Work to be completed -
Revise the kitchen puzzle, starting at the words "So you can add" and ending after "is undefined.". Write out that part with "pesto" changed to "basil".

Text block -

────────────────

21
\$\begingroup\$

You work in a kitchen which has a peculiar rule. When you mix something into a pot you must always add at least one new ingredient.

So you can add pasta, oil, salt then pesto, but not pasta, pesto, salt and oil since pesto already contains salt and oil. You only have one pot per dish, so you can't mix ingredients in one pot and then dump that into another.

So we can say that mixing is an associative partial binary operation \$\otimes\$, which takes the union of two sets of ingredients, but only operates on pairs where the second set contains some element not in the first, so

\$ \{1,2\}\otimes\{6,2\} = \{6,1,2\} \$

but

\$ \{1,2,3\}\otimes\{1,3\} \$

is undefined.

Now this rule is annoying because it means you have to be careful about the order you combine things. Sometimes there are even recipes can't be followed because there's no way to mix all the parts without breaking the rule.

A recipe can be followed if there is a way to order the parts so that each part contains an ingredient not found in prior parts.

So if the parts of the recipe are:

\$ \{1,2,3,5\},\,\{5\},\,\{2,5,6\},\,\{1,2,4,5\},\,\{3,5\} \$

then they can be ordered:

\$ \{5\}\otimes\{3,5\}\otimes\{1,2,3,5\}\otimes\{2,5,6\}\otimes\{1,2,4,5\} \$

However

\$ \{1,2,3,5\},\,\{5\},\,\{2,4,5\},\,\{1,2,4,5\},\,\{3,5\} \$

cannot be ordered without breaking the kitchen's rule.

Task

Take as input sets of positive integers representing parts of a recipe. Output one of two distinct consistent values depending on whether the input represents a possible or impossible recipe.

You may assume there is at least one part in the input, and at least one ingredient in every part.

This is . The goal is to minimize the size of your source code as measured in bytes.

────────────────

Saved data entries:
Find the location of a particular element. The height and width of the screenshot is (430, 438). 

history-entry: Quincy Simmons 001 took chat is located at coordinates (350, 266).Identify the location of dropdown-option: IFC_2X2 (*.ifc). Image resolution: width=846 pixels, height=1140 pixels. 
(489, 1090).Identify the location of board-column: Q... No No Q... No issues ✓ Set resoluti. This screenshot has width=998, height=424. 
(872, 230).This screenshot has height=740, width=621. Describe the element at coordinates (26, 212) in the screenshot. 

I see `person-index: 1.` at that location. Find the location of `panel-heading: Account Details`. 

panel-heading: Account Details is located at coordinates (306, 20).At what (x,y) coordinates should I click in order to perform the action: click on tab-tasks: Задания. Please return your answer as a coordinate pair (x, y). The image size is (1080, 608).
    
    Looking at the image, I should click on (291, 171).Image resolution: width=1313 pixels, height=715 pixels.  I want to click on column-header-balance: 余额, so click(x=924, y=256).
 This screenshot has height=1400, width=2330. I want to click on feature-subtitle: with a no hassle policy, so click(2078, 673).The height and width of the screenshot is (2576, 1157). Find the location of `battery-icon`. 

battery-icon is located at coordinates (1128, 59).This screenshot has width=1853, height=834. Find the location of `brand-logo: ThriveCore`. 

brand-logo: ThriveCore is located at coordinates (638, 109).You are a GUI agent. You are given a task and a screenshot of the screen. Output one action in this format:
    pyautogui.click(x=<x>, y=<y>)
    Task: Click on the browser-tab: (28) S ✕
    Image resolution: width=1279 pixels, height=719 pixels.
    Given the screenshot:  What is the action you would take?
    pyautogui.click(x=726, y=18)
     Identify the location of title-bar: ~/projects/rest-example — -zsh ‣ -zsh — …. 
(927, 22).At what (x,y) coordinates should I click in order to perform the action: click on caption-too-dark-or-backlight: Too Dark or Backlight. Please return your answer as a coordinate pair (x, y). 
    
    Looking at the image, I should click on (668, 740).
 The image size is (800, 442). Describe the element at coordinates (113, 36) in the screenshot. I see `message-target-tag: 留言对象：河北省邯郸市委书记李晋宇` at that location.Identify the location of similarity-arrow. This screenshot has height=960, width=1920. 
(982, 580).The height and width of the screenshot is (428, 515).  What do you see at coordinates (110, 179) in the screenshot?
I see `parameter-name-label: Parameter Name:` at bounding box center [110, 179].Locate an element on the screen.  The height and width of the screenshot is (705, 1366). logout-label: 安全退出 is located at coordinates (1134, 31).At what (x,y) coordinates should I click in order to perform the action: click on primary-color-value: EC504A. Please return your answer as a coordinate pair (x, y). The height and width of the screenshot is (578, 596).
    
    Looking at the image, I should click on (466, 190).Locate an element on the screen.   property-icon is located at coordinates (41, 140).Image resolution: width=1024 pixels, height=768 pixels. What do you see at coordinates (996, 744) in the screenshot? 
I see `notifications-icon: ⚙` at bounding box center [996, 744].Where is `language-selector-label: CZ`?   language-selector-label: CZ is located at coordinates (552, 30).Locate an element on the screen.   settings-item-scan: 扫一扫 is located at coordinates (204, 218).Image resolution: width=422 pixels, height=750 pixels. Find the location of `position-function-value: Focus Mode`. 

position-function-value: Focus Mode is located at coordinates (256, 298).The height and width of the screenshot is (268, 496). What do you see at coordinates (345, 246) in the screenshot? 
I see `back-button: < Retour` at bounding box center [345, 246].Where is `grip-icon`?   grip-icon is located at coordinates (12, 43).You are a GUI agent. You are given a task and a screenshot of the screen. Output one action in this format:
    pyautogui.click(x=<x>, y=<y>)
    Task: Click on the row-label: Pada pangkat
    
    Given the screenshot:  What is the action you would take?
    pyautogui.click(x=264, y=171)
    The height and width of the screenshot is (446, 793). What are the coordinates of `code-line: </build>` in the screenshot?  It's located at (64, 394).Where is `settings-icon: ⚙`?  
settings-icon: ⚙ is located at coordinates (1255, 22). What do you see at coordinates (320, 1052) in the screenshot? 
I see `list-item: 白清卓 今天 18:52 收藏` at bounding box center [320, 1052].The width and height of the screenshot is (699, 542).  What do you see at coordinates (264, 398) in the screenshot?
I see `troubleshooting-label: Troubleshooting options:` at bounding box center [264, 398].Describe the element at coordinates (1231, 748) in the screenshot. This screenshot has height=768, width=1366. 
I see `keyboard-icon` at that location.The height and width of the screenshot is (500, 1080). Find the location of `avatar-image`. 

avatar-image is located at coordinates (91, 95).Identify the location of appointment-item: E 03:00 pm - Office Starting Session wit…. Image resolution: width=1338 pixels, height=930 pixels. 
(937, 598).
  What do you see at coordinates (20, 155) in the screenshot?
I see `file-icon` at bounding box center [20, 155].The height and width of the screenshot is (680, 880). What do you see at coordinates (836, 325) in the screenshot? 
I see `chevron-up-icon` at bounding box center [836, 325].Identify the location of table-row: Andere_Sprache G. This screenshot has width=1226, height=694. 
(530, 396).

────────────────

Response -
So you can add pasta, oil, salt then basil, but not pasta, basil, salt and oil since basil already contains salt and oil. You only have one pot per dish, so you can't mix ingredients in one pot and then dump that into another.

So we can say that mixing is an associative partial binary operation \$\otimes\$, which takes the union of two sets of ingredients, but only operates on pairs where the second set contains some element not in the first, so

\$ \{1,2\}\otimes\{6,2\} = \{6,1,2\} \$

but

\$ \{1,2,3\}\otimes\{1,3\} \$

is undefined.